The Nifty .22-250 Remington

By Chuck Hawks

.22-250 Remington
Illustration courtesy of Hornady Mfg. Co.

The .22-250 Remington is perhaps the best of the large capacity .22 varmint cartridges. Developed during the 1930's as a wildcat, it is based on the .250 Savage case necked down to accept standard .224" bullets. It became known as the .22 Varminter after that name was trademarked by Jerry E. Geddy, one of the early experimenters with the cartridge. The .22-250 Varminter was probably the most popular wildcat cartridge ever devised. It has proven to be an excellent round for use on game weighing less than 50 pounds.

In the early 1960's, while it was still a wildcat, Browning started chambering their bolt action rifle for the Varminter. In 1965 Remington legitimized the wildcat by adopting it as the .22-250 Remington. It has become a very popular varmint cartridge, and outsells all the other big .22's, including the .220 Swift, .225 Win., .223 WSSM, and .224 Weatherby. It is about the ninth best selling CF rifle cartridge in the U.S. on most sales lists. It is popular on a world-wide basis, and .22-250 ammunition is loaded in Europe, Australia, and Africa as well as in North America.

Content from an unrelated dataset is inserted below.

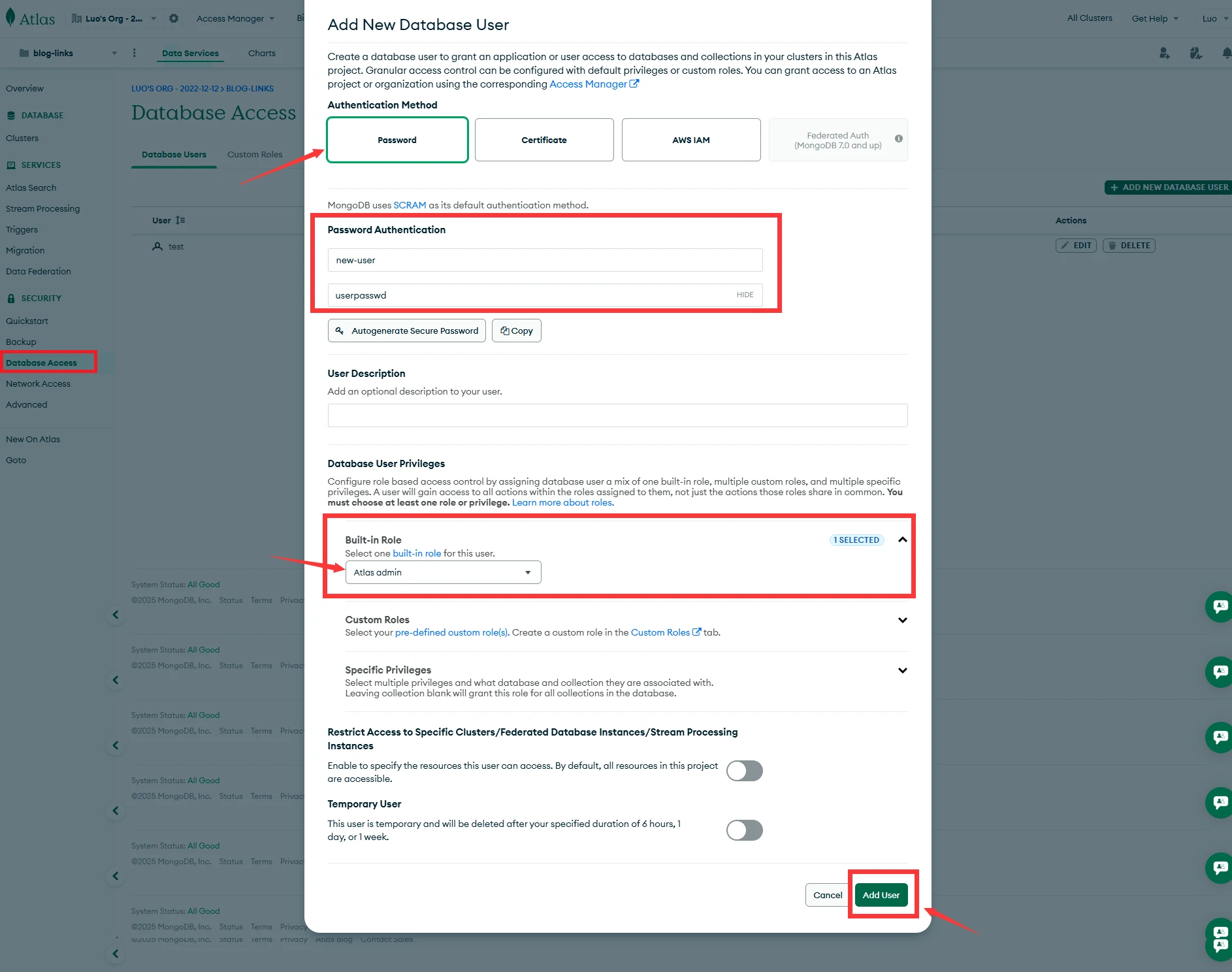Click the info icon on Federated Auth
Viewport: 1232px width, 972px height.
[x=898, y=138]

All of the big .22's mentioned in the paragraph above have fairly similar performance. Rifles for the .22-250 usually have 1-14" twist barrels and can stabilize bullets as heavy as 70 grains (SD .199), depending on shape and velocity. The .22-250 has a reputation for excellent accuracy, long case life, and being easy to reload. Its popularity with reloaders is probably what gives the .22-250 the edge in sales.

The .22-250 case, as standardzed by Remington, is a conventional rimless, bottleneck case with average body taper. It has a standard .473" rim diameter, a .467" head diameter, a 28 degree shoulder, and a 1.912" case length. The Varminter uses standard .224" diameter bullets and large rifle primers. The maximum cartridge overall length is 2.35".

The Hodgdon Data Manual, 26th Edition shows that 35.0 grains of H380 powder can drive a 50 grain bullet to a MV of 3499 fps, and 38.0 grains of their H380 powder will drive a 50 grain bullet to a MV of 3719 fps. The pressure of the latter load was measured at 48,900 cup in Hodgdon's 26" test barrel.

A 55 grain bullet, perhaps the optimum weight for the .22-250 cartridge, can be driven at a MV of 3416 fps by 34.5 grains of H380, and a MV of 3654 fps with a maximum load of 37.0 grains of H380. Hodgdon measured the pressure of the maximum load at 50,400 cop. 32.0 grains of IMR 4064 is good for a MV of 3380 fps, and 34.0 grains of IMR 4064 is good for a MV of 3540 fps, also with a 55 grain bullet. The pressure of the latter load is 50,200 cup.

As factory loaded, the Varminter drives a 55 grain spitzer bullet (SD .157, BC about .255) at 3,680 fps with 1,654 ft. lbs. of energy. At 300 yards the velocity is 2,222 fps and the energy is 603 ft. lbs. The free recoil energy in an 8.5 pound varmint rifle is only about 4.7 ft. lbs.

The maximum point blank range (+/- 1.5") for a typical 55 grain spitzer bullet at a MV of 3600 fps is 254 yards. The trajectory of that load looks like this: +1.3" at 100 yards, +1.5" at 135 yards, +0.6" at 200 yards, -1.5" at 254 yards.

The .22-250 is an excellent 250+ yard varmint cartridge--if the wind is not blowing. For the weakness of all the .22 varmint cartridges for long range shooting is the excessive wind drift to which their light, relatively short, bullets are subject.